Ein RBMK (russische Abkürzung für Реактор Большой Мощности Канальный (reaktor balschoi moschnosti kanalnui), in etwa Hochleistungs-Reaktor mit Kanälen) ist ein Kernreaktor sowjetischer Bauart. Der bekannteste RBMK ist der Reaktorblock Nr. 4 des Kernkraftwerk Tschernobyl, in dem sich am 26. April 1986 ein schwerer Unfall mit bis heute andauernden Folgen ereignete. Dabei handelte es sich um den Typ RBMK-1000. Die Zahl 1000 steht für die maximal mögliche elektrische Leistung des Reaktors in Megawatt (MW). Die thermische Leistung ist wie bei jedem Reaktorkraftwerk etwa dreimal so hoch.

Der Reaktortyp RBMK wurde Mitte der 1960er Jahre in der Sowjetunion entwickelt. Dabei konnte man auf Erfahrungen mit den ersten sowjetischen Kernkraftwerken Obninsk und Bjelojarsk zurückgreifen. Ziel war es, in relativ kurzer Zeit und ohne größere Investitionen in die Entwicklung neuer Technologien eine größere Anzahl von Leistungsreaktoren zu errichten. Ein weiterer Vorteil und der eigentliche Zweck der RBMKs war es, binnen kurzer Zeit größere Mengen waffenfähiges Plutonium erzeugen zu können.
Funktionsweise
1 - Abstandshalter
2 - Brennstabhülle
3 - Brennstofftabletten
Beim RBMK handelt es sich um einen graphitmoderierten Siedewasser-Druckröhrenreaktor. Anstelle eines Druckbehälters besitzt er eine große Anzahl von Druckröhren (über 1601), in denen sich der Kernbrennstoff befindet. Die Kettenreaktion im Reaktor wird durch 211 Regelstäbe kontrolliert. Die durch die Kernspaltung entstehende Wärme wird durch Wasser aufgenommen, das nach Verlassen der Druckröhre verdampft. Dieser Wasserdampf wird durch Dampfabscheider geleitet, um mitgerissenes Wasser in den Reaktor zurückzuführen. Der Sattdampf wird durch Turbinen geleitet, die Generatoren antreiben und somit elektrischen Strom erzeugen.
Vergleich mit anderen Reaktortypen
Vorteile
Als Vorteile dieses Reaktortyps wurden gesehen:
- stetige Kontrolle jedes einzelnen Druckrohrs.
- einfache Möglichkeit, die Gesamtleistung durch Hinzufügen weiterer Druckrohre zu erhöhen.

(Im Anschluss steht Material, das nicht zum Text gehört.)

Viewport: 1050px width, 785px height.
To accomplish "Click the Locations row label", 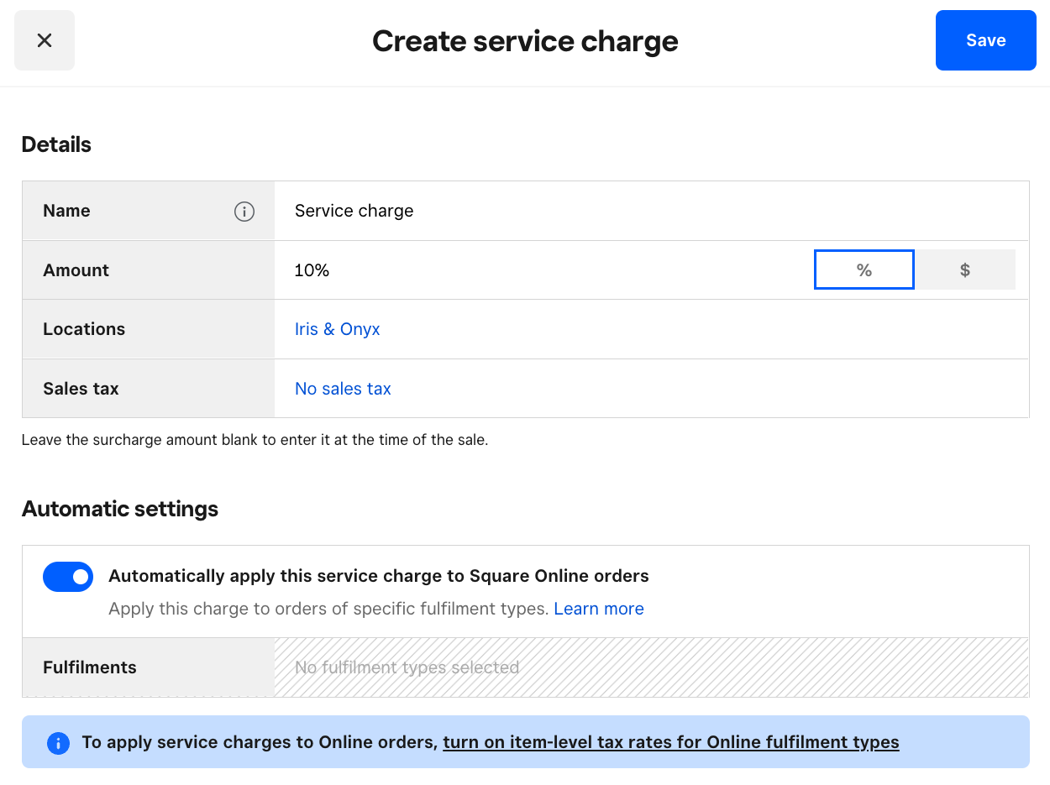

- Möglichkeit, den Brennelementwechsel während des Betriebs durchzuführen. Dadurch konnte man längere Wartungsperioden vermeiden und schnell große Mengen an waffenfähigem Plutonium gewinnen, was nur möglich ist, wenn sich die Brennelemente nur kurz im Reaktor befinden, da sonst durch Neutroneneinfang nicht-waffenfähiges Plutonium entsteht.
Nachteile
Dieser Reaktortyp weist verschiedene, zum Teil schwerwiegende konstruktionsbedingte Nachteile gegenüber Druck- oder Siedewasserreaktoren auf (positiver Dampfblasenkoeffizient), ein Teil der bekannten Nachteile resultiert aber nicht unmittelbar durch den speziellen Reaktortyp, sondern durch die Erfahrungen bei der Katastrophe von Tschernobyl und den damaligen Stand der sowjetischen Steuer- und Leittechnik und dem Entwicklungsstand der dort eingesetzten RBMK Technik:
- Fehlende inhärente (innewohnend) Stabilität - Kühlmittelverlust führt zu Verstärkung der Spaltprozesse und kann in Folge zur Kernschmelze (wie bei der Katastrophe von Tschernobyl) führen.

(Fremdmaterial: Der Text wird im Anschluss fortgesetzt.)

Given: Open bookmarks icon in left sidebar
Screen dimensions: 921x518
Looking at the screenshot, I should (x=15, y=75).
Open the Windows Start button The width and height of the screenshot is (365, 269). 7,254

- das Fehlen eines echten Schnellabschaltsystems, da die Regelstäbe im Ernstfall 10 bis 20 Sekunden brauchen, um eine minimale Leistung einzuregeln.
- das Fehlen wichtiger Sicherheitsbarrieren wie ein Druckbehälter oder ein Betonsicherheitsmantel (Containment).
- erhöhte Freisetzung von Radioaktivität auch während des Normalbetriebs.
- fehlende Redundanz der Kontroll- und Sicherheitseinrichtungen.
- Zur sowjetischen Reaktorbauphilosophie gehörte es, dem menschlichem Operator mehr Kompetenzen zuzuweisen als der automatischen Steuerung. Dadurch konnte die Verkettung von Fehlentscheidungen ihren Lauf nehmen, welche ebenfals zu den Ursachen der Katastrophe von Tschernobyl gehören.
- Die große Abmessung des Reaktors (RBMK-1000: Höhe 7 m, Durchmesser 11,8 m) begünstigt eine inhomogene Leistungsverteilung, die besondere Anforderungen an die Regelung stellt.
- Die Steuerstäbe werden elektronisch bewegt, was bei einem Stromausfall fatale Folgen haben kann.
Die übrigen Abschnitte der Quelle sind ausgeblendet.